Occupy and the New Economy

Nietzsche once said that all “great philosophy” takes the form of “involuntary and unconscious autobiography.” Philosophers try to give us Truth, he said, but in the process, they betray their vantage points, their specifics fears, their peculiar hopes. “To understand how the abstrusest metaphysical assertions of a philosopher have been arrived at,” Nietzsche continues, “first ask oneself: ‘What morality do they aim at?”
Watch five minutes of CNN’s coverage of the Occupy Wall Street movement, and you might conclude the same of political punditry. No matter how rigorous their reporting, or esoteric their subject, journalists are always, in the end, writing about themselves.
Thus it shouldn’t surprise us that mainstream television reporters ridicule the Occupy movement. These journalists are trained to document Power—the President, Kim Kardashian, and so on. They lack the intellectual bearings to understand a leaderless movement, one that (we shouldn’t forget) aims its moral ire directly at the world of privilege they depend on for a living.
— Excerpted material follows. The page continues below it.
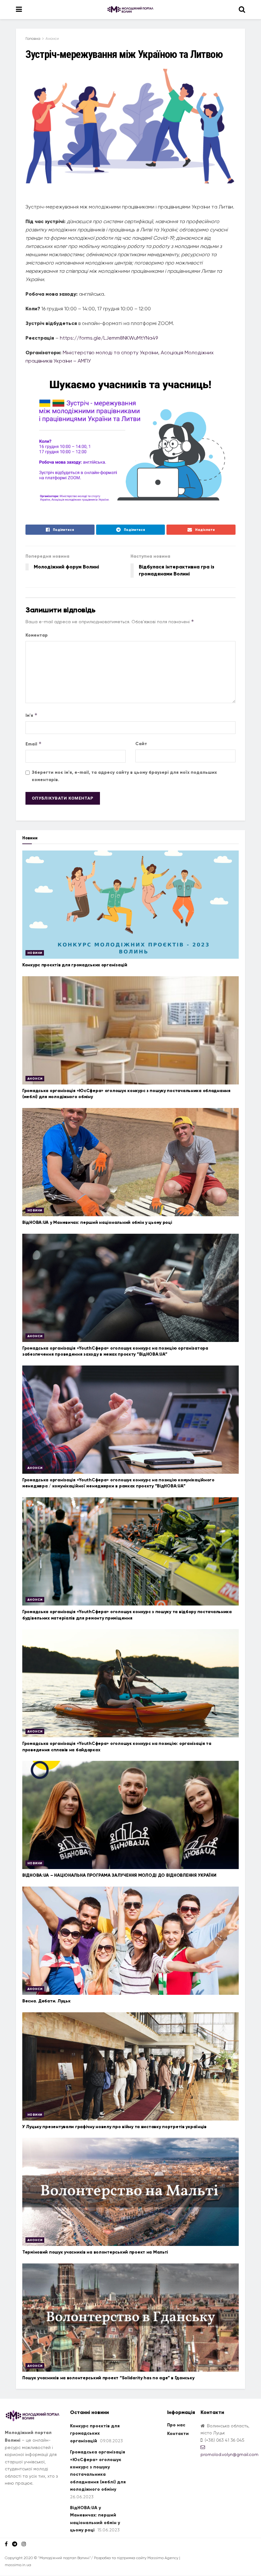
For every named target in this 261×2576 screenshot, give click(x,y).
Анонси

But make no mistake, we student journalists have our biases too. We’re graduating soon. Among other epistemological constraints, we have to find jobs. The arc of American history, our nation’s present “employment crisis,” and the first semester of our senior year, all mix into one. How could we not believe, at least a little bit, that our own futures are bound up in the fate of a movement that is advocating for a more inclusive, 21st century economy? How could we not see our own faces somewhere in the crowds at Zuccotti Park?
This might sound odd coming from a Harvard student, whose school has done more than basically any other to train the ranks of the 1%. But if you think that students and “the 99%” are in different boats – that this is about “the privileged” versus “the unfortunate” – then you don’t get it.
Our problem, in a word, is not weakness, but strength. “The 99%” is just too strong – too educated, too individuated, too creative – to fit into an industrial age economic system that was set up over one hundred years ago, in order to make production and consumption as “mass” as possible.
Henry Ford’s factory wasn’t just about manufacturing cars quickly. It was also about making our jobs as menial and standardized as possible, so that anyone could duplicate our labor, and corporations could grow. And so they did, at tremendous costs. If the demise of this system is imminent, it is being wrought, in a way, by its own success. Automation renders humans so replaceable that we soon won’t be needed at all. As one recent book concludes: “Many workers, in short, are losing the race against the machine.”
This is either catastrophe (an “unemployment crisis”) or opportunity. For by destroying labor, technology makes us stronger. Sure, it renders our crappy factory jobs obsolete, but who wanted them anyways? What we gain is so much greater: the capacity to create, to hack together organizations, and to do all the things of starting a business (from coordinating work, to building skills, to marketing and selling) are more widely distributed today than ever before in our history. In this post-Industrial world, Labor dies as everyone becomes Capital.
And therein is the promise of our time. If we want an economy that’s more awesome – that’s more humane, more local, more inclusive, more meaningful – we can build it ourselves. Indeed, I see no other option.